Investing IN Your Future min Investing in Your Future

Investing in Your Future

Retirement planning is one of the critical life skills that we, as a country, tend to short-change workers when they’re in their most productive years.

While there’s a lot of discussion in some media circles about the need for it, the reality is that we try to teach people to hand that off to trained professionals, without giving them the basics.

The Miracle of Compound Interest

Albert Einstein once called compound interest the most powerful force in the universe. As of mid-2014, interest rates are still very low, but relying on interest rates is one of the keys to sound financial planning. The basic rule of thumb is called the Rule of 72: divide 72 by the number of percentage points of your interest rate, and you’ll get the “doubling interval,” which is the amount of time that it takes to double your initial investment. Higher interest rates generally denote riskier investments, while low-risk investments tend to have lower interest rates. It is this interest rate doubling that makes long-term investment so powerful.

Determining Net Interest Rates

Your net interest rate – say, on mutual funds — is the provided interest rate minus the current rate of inflation. Note that there are several different inflation figures provided by the government, and the Bureau of Labor Statistics and the Federal Reserve both use slightly different ones. Be prudent and use the highest inflation figure you can find.

 

Investment Allocation: the Role of Mutual Funds

Investments always make a trade-off between the rate of return and liquidity. A mutual fund account can be thought of as a special savings account that has a higher minimum balance (about $5000), which you can make deposits and immediate withdrawals from. It contrasts with certificates of deposit which offer higher rates of return, but can’t be gotten into early, and provides a backup to a more focused retirement investment tool, like a 401(k) or IRA, which can’t be touched without significant penalties.

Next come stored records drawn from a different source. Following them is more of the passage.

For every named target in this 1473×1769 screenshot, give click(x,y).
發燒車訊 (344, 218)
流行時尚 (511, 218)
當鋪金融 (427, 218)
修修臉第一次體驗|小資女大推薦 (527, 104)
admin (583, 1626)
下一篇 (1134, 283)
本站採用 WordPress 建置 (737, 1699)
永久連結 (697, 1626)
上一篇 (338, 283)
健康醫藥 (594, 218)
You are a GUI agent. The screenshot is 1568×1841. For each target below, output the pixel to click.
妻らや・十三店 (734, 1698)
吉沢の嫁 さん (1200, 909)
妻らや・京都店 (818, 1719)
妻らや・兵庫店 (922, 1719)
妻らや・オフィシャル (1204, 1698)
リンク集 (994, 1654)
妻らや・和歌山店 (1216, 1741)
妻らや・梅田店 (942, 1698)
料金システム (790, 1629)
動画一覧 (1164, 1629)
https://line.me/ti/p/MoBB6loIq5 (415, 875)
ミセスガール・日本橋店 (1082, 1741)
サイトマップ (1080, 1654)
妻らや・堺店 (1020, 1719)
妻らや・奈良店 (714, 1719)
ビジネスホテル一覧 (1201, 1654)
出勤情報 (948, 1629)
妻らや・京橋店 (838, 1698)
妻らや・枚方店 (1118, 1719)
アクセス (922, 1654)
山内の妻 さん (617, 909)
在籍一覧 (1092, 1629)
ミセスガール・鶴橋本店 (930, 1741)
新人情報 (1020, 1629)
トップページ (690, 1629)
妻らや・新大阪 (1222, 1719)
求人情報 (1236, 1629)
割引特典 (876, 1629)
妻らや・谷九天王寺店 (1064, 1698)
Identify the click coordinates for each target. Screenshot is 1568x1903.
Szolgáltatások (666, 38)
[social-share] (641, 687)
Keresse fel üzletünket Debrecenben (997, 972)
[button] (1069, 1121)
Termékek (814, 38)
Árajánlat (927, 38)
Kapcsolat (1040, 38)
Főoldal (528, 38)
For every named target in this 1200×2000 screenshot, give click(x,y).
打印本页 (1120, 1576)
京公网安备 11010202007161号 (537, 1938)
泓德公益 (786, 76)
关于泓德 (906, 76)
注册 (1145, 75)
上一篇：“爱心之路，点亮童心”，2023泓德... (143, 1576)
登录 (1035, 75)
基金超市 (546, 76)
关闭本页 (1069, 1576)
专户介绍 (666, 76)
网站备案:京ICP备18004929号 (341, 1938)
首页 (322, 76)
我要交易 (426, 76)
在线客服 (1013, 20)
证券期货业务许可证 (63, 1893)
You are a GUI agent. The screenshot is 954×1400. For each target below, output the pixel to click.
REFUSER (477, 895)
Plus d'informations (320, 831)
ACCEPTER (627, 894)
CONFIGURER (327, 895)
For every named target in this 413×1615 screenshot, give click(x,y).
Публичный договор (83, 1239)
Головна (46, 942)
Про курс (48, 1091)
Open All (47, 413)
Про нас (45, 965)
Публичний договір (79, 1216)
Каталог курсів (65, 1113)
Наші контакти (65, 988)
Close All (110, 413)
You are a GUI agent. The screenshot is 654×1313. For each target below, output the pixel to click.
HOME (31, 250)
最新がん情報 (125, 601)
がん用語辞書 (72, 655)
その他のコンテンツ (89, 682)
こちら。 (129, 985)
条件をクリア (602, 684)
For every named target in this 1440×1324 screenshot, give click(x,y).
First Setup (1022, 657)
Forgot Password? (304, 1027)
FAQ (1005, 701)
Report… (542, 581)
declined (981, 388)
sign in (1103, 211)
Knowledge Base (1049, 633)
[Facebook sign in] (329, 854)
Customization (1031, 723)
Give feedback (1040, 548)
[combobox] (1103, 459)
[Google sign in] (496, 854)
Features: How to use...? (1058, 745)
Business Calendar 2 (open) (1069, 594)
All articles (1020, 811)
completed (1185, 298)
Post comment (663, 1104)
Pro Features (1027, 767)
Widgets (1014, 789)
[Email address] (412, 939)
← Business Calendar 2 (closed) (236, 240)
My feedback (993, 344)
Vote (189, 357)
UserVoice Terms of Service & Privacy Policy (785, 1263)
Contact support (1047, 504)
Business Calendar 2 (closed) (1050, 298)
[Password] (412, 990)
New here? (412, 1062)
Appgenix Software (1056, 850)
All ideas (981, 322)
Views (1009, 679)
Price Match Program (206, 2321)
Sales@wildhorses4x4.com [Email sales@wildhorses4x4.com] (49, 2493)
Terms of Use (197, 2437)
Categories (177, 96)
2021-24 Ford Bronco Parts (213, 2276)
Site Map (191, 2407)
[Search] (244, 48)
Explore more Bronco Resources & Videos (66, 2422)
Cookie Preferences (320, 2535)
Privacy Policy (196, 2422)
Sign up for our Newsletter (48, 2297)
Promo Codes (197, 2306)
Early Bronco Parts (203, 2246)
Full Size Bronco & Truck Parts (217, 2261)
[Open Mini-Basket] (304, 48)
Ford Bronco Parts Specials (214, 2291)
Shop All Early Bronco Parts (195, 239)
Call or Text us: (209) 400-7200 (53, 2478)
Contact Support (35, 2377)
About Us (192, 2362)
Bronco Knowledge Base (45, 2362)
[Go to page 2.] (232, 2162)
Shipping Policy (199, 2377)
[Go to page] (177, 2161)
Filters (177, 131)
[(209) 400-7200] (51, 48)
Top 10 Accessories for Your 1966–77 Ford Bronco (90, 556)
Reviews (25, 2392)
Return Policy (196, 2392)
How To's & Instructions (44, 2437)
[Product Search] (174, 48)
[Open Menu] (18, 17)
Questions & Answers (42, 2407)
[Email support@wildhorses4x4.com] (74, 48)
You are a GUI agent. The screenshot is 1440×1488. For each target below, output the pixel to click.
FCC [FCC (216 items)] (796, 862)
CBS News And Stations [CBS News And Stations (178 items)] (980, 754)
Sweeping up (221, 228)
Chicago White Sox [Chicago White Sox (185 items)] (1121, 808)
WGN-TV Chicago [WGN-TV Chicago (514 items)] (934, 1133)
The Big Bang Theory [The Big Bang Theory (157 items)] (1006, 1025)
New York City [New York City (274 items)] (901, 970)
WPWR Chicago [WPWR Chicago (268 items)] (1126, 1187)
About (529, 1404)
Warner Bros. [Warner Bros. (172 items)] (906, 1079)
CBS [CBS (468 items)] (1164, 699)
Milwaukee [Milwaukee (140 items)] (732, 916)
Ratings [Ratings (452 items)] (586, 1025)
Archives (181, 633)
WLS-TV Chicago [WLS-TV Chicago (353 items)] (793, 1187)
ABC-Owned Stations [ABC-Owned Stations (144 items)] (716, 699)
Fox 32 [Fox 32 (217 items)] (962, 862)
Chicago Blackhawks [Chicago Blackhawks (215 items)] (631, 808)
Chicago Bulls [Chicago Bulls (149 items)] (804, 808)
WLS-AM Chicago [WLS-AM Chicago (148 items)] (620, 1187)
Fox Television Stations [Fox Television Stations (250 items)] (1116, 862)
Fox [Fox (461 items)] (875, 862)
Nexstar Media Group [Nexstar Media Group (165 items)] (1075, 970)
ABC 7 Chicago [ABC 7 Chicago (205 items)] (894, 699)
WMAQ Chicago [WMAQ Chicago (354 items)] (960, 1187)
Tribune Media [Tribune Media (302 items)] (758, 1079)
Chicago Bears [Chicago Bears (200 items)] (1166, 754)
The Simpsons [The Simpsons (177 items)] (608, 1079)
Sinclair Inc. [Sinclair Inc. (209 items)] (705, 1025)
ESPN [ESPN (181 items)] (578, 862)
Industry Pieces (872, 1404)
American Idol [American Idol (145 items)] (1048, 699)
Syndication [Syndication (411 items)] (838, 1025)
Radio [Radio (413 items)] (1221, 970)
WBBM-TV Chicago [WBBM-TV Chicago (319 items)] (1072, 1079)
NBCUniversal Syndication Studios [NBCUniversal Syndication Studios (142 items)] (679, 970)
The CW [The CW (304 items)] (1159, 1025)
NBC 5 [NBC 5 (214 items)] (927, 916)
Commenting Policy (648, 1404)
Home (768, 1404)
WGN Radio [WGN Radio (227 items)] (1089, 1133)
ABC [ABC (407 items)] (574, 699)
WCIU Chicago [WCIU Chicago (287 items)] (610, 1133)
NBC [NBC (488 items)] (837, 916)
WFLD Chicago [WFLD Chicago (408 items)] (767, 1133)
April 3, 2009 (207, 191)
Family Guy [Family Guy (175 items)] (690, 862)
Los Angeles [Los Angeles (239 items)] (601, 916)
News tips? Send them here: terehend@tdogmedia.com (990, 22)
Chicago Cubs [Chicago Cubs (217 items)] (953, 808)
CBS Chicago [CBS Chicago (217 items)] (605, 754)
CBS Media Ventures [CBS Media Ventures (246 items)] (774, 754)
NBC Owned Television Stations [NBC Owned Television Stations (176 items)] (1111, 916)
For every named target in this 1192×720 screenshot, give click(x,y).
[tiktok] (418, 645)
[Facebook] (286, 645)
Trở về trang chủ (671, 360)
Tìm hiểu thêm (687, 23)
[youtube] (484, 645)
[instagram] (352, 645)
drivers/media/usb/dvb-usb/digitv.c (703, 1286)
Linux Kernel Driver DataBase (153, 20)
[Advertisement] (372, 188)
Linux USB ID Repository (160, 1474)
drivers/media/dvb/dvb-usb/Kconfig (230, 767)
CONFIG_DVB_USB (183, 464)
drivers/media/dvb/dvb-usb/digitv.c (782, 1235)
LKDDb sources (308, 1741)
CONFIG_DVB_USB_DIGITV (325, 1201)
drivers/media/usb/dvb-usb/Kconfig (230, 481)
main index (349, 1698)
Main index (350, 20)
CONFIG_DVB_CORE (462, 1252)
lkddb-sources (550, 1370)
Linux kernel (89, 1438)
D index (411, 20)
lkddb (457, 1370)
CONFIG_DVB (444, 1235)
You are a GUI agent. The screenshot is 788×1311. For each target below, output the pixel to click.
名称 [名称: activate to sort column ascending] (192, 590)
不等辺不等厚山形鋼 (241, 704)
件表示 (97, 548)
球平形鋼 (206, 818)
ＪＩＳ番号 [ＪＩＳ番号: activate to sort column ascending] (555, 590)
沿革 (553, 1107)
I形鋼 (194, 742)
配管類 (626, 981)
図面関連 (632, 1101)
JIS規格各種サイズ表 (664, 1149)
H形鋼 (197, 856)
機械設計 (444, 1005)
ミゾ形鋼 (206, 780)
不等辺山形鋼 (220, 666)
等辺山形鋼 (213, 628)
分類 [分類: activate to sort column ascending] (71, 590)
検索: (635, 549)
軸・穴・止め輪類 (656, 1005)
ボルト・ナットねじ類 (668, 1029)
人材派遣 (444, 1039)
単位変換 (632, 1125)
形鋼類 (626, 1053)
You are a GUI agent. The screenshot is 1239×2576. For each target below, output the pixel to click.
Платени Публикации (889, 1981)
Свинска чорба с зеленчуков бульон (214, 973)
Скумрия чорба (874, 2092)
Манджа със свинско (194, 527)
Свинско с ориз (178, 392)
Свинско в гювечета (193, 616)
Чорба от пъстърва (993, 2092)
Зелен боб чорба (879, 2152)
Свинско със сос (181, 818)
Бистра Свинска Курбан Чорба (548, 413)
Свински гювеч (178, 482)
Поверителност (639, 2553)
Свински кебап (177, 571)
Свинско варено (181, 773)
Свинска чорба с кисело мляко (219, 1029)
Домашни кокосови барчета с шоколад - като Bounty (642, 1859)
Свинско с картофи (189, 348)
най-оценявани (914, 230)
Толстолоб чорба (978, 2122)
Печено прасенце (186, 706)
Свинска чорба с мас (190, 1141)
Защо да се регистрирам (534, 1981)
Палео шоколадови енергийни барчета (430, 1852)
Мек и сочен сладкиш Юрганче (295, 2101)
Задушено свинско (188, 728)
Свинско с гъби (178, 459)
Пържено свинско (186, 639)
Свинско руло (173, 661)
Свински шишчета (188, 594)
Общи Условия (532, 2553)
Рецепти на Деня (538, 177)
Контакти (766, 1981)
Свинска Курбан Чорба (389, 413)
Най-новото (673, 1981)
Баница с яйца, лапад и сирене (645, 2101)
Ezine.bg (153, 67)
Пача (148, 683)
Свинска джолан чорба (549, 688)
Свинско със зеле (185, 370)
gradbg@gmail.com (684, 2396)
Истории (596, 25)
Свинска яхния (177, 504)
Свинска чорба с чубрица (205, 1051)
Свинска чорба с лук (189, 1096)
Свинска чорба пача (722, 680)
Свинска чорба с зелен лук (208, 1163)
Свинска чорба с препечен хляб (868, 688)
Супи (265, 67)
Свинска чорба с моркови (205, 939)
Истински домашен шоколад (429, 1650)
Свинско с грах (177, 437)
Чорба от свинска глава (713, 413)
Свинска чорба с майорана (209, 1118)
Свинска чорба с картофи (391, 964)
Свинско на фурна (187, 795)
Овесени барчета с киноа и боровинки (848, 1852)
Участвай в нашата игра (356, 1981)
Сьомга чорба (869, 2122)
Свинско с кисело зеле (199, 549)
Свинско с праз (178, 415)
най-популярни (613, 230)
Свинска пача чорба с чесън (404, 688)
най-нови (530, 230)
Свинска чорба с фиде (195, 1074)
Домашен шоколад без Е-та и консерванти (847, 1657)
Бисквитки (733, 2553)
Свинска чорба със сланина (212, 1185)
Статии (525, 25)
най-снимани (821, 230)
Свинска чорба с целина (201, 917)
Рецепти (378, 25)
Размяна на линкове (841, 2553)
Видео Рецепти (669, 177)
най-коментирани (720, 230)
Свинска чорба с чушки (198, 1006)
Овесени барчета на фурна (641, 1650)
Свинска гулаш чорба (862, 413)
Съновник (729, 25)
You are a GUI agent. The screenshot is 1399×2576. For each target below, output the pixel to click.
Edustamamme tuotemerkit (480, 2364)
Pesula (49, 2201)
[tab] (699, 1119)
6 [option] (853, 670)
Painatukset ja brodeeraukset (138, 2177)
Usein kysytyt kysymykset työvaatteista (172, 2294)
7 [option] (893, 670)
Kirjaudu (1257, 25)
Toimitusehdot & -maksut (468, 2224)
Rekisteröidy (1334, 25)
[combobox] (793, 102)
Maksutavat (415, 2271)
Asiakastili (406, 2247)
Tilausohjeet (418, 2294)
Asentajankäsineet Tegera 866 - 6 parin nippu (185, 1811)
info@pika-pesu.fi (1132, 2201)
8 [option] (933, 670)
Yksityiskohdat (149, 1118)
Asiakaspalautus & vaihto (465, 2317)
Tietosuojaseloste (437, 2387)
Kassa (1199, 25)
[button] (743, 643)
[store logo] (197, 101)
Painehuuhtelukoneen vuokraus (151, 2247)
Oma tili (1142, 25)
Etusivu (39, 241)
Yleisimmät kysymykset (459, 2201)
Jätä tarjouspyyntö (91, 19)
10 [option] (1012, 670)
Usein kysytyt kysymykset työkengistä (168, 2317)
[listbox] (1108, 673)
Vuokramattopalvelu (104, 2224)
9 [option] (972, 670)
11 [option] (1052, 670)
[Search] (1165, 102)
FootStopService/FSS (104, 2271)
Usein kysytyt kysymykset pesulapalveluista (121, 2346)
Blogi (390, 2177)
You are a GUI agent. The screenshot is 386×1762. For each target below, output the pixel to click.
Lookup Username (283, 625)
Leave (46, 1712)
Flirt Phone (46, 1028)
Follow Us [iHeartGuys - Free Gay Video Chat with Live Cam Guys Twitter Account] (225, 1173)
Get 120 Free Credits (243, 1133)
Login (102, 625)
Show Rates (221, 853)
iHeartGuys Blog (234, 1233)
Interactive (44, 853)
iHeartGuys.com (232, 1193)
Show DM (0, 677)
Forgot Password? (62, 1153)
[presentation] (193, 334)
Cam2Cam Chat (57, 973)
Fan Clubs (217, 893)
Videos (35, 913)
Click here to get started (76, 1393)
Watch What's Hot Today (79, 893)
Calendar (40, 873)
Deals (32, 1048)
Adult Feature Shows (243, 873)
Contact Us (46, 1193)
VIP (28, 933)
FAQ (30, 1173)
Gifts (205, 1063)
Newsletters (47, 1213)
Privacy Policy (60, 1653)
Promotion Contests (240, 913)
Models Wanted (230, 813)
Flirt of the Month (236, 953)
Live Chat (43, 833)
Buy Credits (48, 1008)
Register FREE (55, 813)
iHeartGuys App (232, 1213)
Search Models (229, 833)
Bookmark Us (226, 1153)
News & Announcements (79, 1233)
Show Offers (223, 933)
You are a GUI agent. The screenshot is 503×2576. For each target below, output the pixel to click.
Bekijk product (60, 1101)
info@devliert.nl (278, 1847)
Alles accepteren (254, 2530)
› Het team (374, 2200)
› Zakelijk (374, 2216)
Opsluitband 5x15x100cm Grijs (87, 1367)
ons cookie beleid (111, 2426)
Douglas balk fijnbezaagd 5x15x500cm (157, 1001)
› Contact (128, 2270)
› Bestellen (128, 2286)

When looking at your long-term retirement planning, you’ll want to balance higher-risk, inflation-adjusted investments, such as stock market investing via an index fund versus low-risk investments that are flexible and give you short-term liquidity like mutual funds. Regardless, the important decisions are to get in the habit of saving. If you have unsecured, high-interest-rate debts, pay that down first, then take the money you were using to pay that debt off to start saving aggressively, to put that most powerful force in the universe at your disposal.